[Recorded information — start]

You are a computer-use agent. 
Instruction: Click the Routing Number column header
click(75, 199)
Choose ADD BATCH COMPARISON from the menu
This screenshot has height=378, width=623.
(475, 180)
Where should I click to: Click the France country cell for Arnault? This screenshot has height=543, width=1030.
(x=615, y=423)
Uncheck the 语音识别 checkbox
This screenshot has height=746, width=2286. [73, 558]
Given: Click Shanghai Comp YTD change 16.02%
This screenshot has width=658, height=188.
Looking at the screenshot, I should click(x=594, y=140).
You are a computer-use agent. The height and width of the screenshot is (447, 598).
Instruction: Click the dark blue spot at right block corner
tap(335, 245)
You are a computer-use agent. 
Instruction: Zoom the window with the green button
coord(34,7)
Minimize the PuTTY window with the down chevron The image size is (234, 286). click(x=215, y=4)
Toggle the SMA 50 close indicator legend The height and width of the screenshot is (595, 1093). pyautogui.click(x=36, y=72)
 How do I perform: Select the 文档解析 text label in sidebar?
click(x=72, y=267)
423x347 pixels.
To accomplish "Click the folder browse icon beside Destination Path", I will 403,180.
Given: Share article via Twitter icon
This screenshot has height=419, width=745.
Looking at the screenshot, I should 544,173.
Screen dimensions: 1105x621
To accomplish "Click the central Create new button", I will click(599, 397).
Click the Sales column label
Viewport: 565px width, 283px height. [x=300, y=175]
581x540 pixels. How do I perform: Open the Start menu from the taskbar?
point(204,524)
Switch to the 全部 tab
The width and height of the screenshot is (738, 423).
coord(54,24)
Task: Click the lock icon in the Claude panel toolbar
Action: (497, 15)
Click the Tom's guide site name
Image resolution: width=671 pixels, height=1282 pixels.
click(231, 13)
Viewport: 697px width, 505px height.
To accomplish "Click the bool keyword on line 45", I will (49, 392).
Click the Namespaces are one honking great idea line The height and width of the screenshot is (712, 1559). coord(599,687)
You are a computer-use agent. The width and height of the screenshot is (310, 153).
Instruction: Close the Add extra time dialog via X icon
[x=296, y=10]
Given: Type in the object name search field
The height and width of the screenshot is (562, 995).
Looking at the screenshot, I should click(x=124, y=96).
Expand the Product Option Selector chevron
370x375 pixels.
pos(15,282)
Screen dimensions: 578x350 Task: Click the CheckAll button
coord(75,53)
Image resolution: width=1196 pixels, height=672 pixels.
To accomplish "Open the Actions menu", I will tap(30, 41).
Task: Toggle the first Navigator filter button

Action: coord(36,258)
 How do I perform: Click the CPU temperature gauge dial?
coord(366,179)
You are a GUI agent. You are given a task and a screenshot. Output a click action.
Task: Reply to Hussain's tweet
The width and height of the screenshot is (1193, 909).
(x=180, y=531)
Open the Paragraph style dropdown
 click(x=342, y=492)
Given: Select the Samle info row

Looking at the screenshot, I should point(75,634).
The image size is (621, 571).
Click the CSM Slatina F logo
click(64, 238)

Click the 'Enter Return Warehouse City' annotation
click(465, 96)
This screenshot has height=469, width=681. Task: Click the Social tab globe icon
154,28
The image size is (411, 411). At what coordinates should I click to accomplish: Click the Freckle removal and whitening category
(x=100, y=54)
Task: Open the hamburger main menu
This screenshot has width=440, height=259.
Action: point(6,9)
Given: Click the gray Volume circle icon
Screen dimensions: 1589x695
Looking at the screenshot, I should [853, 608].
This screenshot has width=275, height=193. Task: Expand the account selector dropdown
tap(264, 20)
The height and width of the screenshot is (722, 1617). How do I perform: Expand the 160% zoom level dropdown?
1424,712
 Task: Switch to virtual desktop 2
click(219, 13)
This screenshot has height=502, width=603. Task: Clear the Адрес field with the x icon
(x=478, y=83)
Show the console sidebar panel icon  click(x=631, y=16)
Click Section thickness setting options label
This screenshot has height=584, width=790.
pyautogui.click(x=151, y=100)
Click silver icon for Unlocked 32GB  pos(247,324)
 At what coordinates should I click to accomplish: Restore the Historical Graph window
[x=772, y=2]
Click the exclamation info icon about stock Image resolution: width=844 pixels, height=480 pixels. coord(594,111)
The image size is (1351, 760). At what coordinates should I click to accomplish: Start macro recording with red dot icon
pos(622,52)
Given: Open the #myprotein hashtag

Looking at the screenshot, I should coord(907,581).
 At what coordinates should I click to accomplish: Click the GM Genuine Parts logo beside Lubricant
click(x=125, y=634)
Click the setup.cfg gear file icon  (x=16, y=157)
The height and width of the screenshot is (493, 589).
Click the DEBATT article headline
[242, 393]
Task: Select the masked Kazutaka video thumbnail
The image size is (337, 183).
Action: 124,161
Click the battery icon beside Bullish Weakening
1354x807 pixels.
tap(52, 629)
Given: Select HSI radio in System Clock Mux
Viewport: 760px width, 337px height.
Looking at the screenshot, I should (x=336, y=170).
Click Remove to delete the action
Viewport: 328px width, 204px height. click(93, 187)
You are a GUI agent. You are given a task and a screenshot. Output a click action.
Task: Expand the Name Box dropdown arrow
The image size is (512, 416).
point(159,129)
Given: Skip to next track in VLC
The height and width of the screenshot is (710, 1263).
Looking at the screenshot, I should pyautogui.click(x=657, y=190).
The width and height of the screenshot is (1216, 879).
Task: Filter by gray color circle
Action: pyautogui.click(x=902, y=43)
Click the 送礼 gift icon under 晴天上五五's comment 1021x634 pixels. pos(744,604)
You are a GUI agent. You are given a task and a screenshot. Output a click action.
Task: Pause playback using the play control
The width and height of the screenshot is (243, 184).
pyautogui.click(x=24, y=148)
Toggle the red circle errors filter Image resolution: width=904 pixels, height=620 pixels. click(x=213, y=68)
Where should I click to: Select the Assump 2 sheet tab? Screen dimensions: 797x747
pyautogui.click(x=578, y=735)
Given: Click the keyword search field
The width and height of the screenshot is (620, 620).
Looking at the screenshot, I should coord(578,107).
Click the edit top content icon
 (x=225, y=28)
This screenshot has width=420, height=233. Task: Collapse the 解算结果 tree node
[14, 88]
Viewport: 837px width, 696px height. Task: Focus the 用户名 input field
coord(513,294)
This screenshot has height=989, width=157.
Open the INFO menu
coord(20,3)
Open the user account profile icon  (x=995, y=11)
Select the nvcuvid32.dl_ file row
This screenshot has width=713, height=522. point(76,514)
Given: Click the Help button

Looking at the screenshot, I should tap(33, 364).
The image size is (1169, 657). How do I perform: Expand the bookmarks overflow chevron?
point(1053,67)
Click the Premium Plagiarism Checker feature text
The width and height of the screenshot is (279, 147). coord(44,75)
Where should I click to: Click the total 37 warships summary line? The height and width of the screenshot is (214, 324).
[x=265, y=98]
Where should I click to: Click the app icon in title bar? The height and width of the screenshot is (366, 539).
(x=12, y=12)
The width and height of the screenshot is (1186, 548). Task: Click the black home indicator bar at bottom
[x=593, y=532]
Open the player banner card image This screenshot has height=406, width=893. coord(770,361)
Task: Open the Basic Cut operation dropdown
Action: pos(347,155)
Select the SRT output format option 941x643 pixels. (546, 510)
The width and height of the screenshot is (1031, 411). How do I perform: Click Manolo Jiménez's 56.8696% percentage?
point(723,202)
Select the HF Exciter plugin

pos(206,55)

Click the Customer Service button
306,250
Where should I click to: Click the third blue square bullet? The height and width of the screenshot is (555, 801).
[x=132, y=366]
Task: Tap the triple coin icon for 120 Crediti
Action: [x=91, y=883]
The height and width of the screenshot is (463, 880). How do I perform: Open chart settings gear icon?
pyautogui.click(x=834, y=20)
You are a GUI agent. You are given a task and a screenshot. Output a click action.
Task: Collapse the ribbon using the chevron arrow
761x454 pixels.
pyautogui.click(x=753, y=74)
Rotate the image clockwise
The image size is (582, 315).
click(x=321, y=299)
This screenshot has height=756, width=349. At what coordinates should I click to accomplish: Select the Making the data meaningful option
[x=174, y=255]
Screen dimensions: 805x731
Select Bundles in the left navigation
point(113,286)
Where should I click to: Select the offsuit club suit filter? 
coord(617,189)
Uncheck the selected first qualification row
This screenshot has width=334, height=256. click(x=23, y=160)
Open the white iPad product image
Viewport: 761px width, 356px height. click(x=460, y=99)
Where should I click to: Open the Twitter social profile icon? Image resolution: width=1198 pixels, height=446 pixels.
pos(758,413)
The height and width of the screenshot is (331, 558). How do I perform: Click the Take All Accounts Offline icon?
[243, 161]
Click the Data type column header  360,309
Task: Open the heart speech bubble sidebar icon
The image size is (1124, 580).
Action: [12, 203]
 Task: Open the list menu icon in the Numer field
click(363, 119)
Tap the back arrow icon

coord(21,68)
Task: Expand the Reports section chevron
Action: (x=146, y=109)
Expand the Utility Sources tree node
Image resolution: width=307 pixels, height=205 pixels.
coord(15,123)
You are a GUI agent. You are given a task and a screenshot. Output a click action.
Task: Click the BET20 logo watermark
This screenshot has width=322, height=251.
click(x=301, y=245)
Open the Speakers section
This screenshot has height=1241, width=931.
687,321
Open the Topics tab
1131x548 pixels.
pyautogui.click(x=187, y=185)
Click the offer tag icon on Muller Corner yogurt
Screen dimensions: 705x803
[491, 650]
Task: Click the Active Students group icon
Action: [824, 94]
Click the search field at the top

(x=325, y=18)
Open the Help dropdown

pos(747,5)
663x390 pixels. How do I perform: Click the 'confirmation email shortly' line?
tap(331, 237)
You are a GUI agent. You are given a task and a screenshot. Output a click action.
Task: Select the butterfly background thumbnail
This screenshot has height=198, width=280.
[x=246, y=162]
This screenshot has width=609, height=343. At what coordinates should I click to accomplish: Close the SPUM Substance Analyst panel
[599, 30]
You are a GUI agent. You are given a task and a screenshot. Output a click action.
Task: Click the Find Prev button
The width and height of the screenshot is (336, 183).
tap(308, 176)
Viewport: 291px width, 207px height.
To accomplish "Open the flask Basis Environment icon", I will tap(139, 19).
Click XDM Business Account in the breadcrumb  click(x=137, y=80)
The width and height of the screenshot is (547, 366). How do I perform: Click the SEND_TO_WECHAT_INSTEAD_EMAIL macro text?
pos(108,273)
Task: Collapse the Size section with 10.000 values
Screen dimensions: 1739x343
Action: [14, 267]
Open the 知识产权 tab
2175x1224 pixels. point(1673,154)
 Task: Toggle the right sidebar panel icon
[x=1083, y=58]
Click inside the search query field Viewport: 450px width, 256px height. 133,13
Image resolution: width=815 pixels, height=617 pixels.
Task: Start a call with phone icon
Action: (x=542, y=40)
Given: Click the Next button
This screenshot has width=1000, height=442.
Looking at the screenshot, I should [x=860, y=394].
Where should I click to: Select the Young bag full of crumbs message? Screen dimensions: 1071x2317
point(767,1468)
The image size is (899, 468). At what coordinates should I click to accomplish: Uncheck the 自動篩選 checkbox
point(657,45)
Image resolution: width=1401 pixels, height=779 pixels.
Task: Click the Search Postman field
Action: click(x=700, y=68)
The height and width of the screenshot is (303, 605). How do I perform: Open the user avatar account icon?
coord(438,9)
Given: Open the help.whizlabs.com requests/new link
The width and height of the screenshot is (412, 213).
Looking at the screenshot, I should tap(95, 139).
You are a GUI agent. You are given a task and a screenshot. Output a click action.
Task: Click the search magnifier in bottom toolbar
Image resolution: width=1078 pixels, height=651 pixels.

[Recorded information — finish]

* [Work request]:
Among the lines above, return those that hold the word "will".

* [Reply]:
To accomplish "Click the folder browse icon beside Destination Path", I will 403,180.
To accomplish "Click the central Create new button", I will click(599, 397).
To accomplish "Click the bool keyword on line 45", I will (49, 392).
To accomplish "Open the Actions menu", I will tap(30, 41).
To accomplish "Open the flask Basis Environment icon", I will tap(139, 19).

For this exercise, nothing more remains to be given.